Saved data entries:
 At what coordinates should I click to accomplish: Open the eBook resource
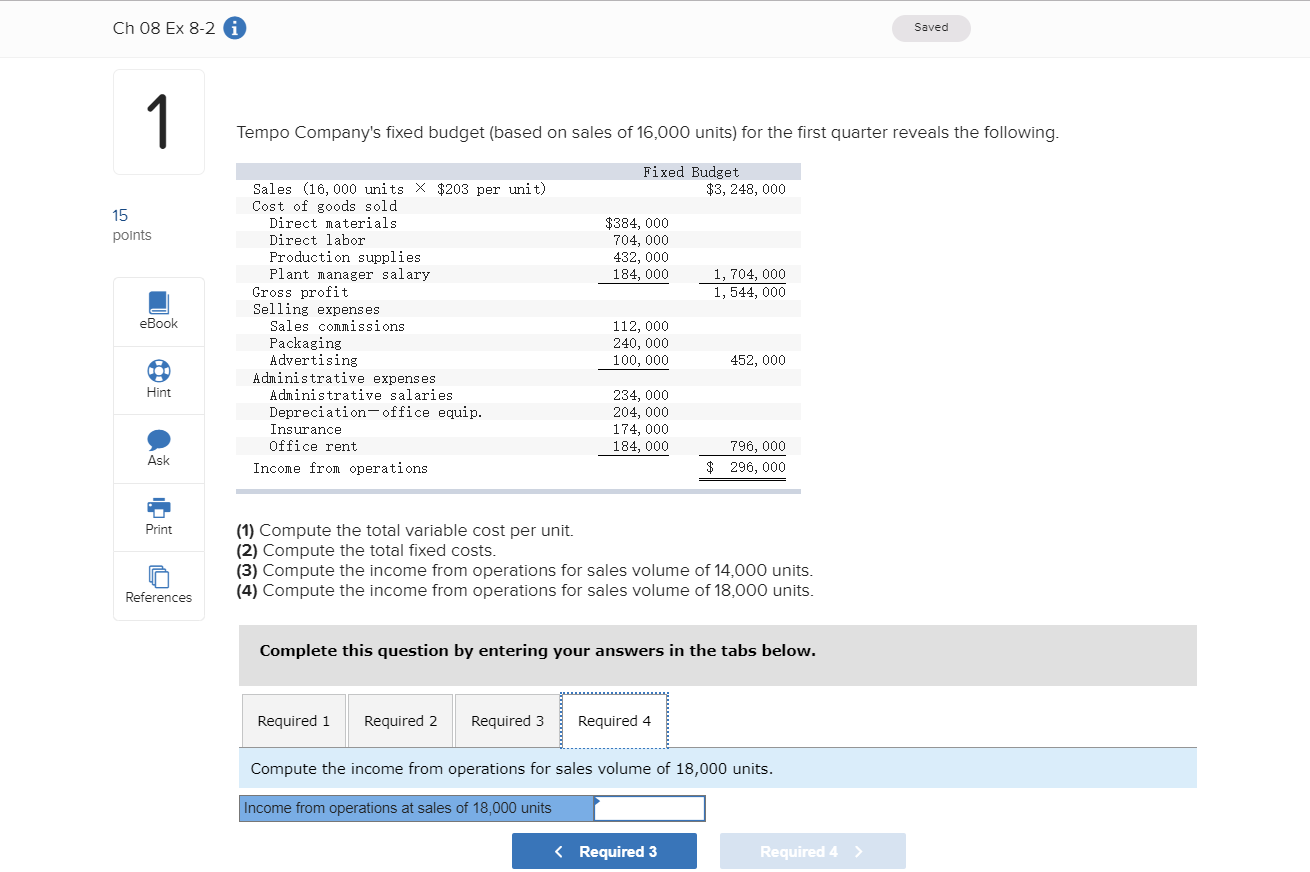pos(158,311)
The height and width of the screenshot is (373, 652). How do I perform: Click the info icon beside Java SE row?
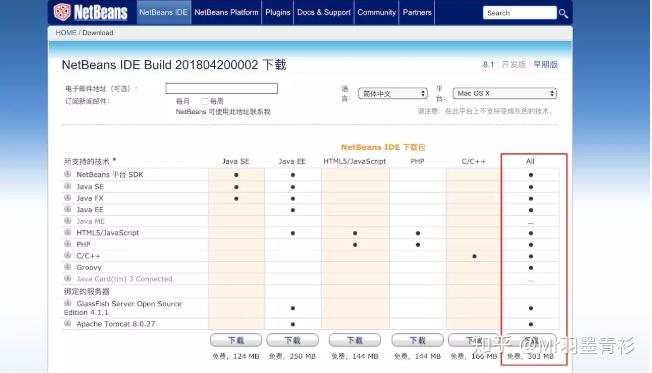coord(68,186)
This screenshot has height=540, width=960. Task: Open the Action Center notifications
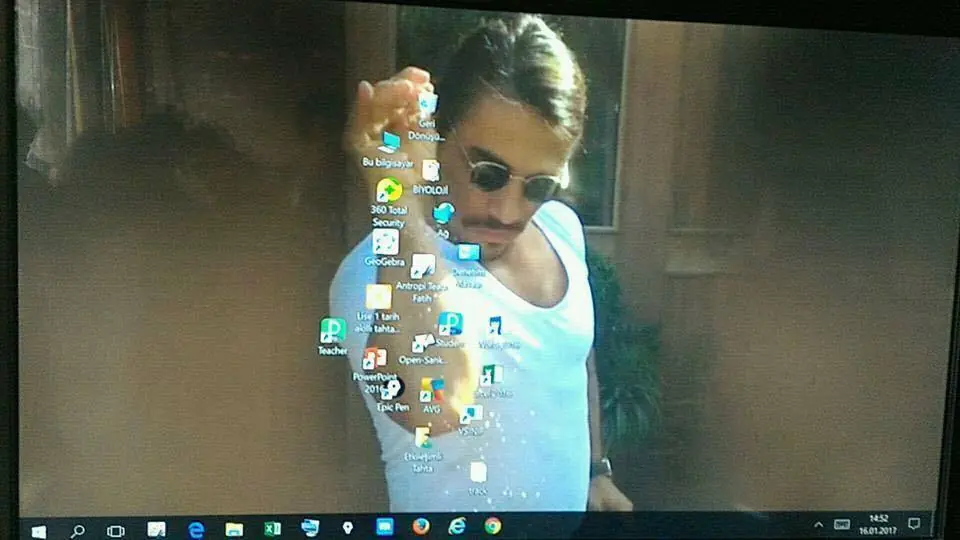(x=914, y=523)
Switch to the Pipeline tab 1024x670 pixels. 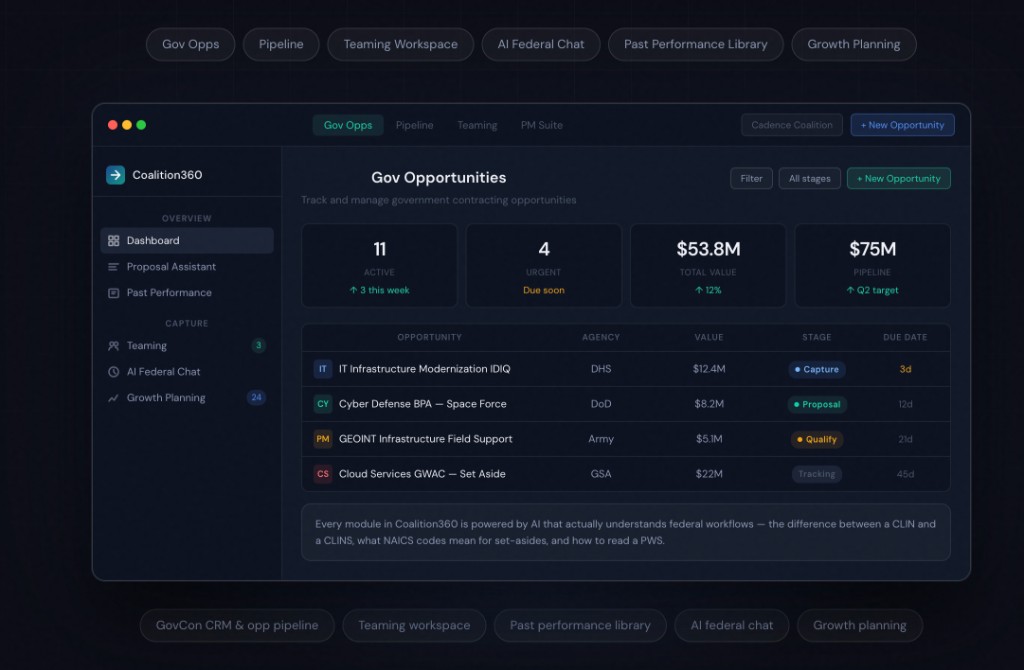(x=414, y=125)
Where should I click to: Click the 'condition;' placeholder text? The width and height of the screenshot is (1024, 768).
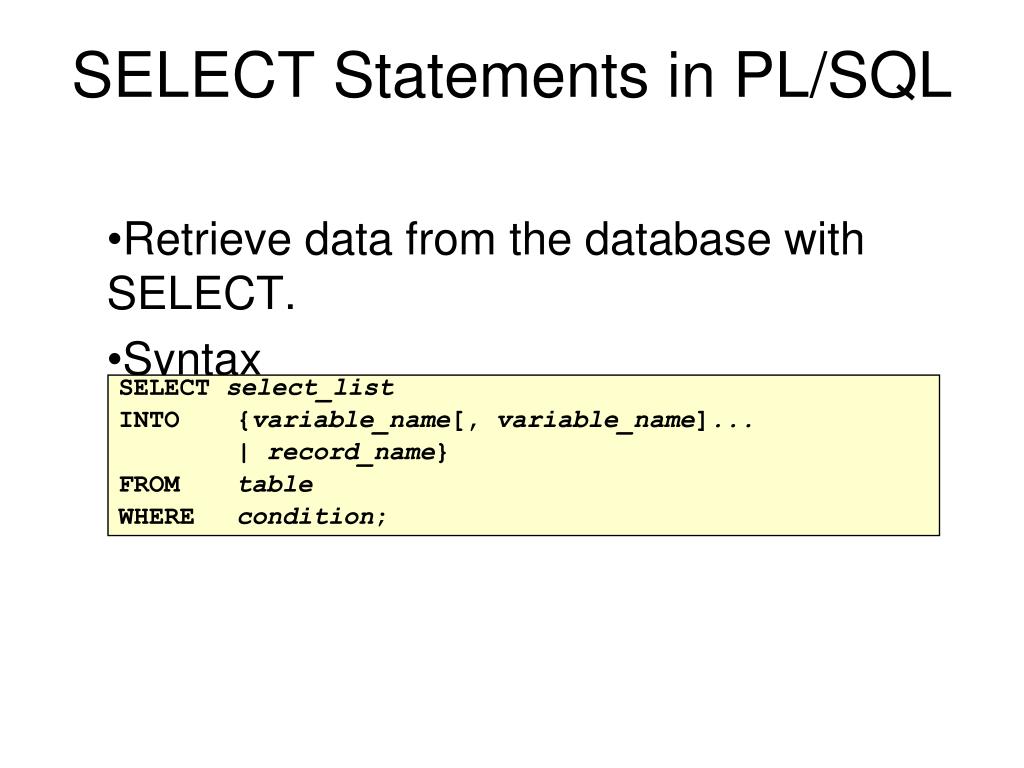tap(312, 516)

- [WORK INSTRUCTIONS]:
Omit all pictures, and repeat exactly the lines from the line containing "Where should I" through the end of the data.

- [FINISHED EXERCISE]:
Where should I click to: Click the 'condition;' placeholder text? The width and height of the screenshot is (1024, 768).
tap(312, 516)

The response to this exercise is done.